SELECT id, parent, 1 as level
FROM my_table
WHERE parent IS NULL

UNION ALL

-- 2. Recursive Member: How do we get to the next level?
SELECT child.id, child.parent, parent.level + 1
FROM my_table child
JOIN hierarchy parent ON child.parent = parent.id

-- 3. Termination: BigQuery has a hard limit of 500 iterations.
-- Ensure your join eventually returns no rows to stop.
)
SELECT * FROM hierarchy
BigQuery Constraint

WITH RECURSIVE MUST be at the very top level of your SQL statement. It cannot be inside a subquery. This leads to a small challenge in Looker we will overcome later.

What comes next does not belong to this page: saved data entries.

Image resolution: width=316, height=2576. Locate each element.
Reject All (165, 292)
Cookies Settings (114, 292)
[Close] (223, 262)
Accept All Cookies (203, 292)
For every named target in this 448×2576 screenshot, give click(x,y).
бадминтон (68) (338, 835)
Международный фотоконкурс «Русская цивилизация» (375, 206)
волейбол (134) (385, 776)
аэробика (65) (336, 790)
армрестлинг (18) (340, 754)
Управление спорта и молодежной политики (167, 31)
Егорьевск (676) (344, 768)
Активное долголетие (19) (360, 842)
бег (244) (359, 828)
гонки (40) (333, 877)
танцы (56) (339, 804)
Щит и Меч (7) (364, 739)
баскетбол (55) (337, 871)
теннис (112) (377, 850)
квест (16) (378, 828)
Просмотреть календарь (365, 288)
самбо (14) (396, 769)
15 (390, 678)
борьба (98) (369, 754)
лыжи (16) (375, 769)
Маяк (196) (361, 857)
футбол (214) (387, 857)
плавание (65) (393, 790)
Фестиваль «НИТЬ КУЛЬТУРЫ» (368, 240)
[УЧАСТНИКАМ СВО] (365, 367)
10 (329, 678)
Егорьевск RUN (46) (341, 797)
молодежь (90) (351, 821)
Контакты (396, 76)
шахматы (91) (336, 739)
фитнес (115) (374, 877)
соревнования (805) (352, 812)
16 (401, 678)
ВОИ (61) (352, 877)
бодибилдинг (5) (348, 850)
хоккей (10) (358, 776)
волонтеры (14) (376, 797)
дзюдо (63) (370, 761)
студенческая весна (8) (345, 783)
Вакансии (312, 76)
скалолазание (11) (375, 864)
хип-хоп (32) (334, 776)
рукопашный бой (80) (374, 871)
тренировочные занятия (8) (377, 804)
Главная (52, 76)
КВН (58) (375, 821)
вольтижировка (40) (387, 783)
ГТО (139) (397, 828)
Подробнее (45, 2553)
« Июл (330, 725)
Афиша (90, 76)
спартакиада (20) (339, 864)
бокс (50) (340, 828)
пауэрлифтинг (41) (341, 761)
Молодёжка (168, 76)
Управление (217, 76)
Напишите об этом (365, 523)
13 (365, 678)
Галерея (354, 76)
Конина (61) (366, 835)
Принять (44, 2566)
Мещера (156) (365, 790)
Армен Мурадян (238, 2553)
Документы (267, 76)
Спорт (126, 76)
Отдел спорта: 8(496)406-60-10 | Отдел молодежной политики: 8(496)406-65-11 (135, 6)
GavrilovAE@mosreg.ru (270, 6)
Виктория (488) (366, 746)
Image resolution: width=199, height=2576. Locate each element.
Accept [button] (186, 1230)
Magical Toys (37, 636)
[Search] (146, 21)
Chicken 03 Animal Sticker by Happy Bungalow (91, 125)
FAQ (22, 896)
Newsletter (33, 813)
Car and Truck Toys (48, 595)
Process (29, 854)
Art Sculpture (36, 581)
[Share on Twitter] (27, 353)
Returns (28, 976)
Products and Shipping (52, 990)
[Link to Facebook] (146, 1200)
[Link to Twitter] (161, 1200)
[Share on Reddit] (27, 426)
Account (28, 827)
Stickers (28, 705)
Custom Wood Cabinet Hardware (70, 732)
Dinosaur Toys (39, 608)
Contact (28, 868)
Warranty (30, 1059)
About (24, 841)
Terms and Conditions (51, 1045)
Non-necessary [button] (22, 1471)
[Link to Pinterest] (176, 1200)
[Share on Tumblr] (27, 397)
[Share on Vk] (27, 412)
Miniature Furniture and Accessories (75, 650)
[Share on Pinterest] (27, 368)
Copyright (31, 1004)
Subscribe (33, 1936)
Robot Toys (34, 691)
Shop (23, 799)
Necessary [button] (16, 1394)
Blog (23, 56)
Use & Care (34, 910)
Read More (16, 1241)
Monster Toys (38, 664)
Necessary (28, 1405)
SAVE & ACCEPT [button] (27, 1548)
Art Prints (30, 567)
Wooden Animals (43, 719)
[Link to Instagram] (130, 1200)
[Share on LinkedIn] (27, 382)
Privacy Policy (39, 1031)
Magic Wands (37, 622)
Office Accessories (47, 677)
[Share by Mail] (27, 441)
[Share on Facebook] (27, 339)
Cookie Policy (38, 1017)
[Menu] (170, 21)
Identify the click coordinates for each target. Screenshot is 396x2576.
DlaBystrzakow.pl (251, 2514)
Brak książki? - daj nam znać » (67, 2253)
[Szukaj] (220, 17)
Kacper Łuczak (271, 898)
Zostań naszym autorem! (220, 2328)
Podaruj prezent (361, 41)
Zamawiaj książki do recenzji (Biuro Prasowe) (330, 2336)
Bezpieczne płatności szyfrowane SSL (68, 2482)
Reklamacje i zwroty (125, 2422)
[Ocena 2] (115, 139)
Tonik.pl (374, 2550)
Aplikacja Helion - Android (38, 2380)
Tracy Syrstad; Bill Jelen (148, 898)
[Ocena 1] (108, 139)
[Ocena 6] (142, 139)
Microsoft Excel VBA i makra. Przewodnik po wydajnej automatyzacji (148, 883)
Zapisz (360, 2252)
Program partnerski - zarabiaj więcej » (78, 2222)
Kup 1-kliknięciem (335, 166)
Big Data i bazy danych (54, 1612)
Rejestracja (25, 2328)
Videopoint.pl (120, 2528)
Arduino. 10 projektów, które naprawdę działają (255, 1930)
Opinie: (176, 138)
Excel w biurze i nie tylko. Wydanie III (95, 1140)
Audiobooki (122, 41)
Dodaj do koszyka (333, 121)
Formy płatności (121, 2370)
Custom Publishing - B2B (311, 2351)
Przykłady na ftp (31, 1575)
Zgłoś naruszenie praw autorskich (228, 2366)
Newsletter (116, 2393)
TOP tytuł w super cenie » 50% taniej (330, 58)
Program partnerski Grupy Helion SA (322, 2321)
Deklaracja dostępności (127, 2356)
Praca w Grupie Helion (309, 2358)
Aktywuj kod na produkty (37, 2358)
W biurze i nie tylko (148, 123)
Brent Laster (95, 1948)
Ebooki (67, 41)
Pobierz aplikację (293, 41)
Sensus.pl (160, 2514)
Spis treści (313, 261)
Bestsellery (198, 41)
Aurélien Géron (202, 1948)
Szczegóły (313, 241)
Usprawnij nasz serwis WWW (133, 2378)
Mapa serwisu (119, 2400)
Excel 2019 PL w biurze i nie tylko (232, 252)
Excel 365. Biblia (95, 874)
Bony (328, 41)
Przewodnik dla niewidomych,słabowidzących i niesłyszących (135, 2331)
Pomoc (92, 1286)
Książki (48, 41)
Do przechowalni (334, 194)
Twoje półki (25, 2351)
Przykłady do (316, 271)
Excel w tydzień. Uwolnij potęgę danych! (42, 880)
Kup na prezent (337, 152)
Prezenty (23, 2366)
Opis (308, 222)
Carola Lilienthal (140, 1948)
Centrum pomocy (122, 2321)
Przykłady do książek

The "Looker Trap" and the PDT Solution

When you define a SQL Derived Table in Looker, the generated SQL typically looks like this:

WITH my_derived_table (
SELECT ... -- Your Derived Table SQL here

)
SELECT ... FROM my_derived_table GROUP BY ... ORDER BY ...

If your Derived Table SQL starts with WITH RECURSIVE, Looker wraps it in a subquery, pushing the WITH clause down. BigQuery will reject this query.

The Solution: Persistent Derived Tables (PDTs)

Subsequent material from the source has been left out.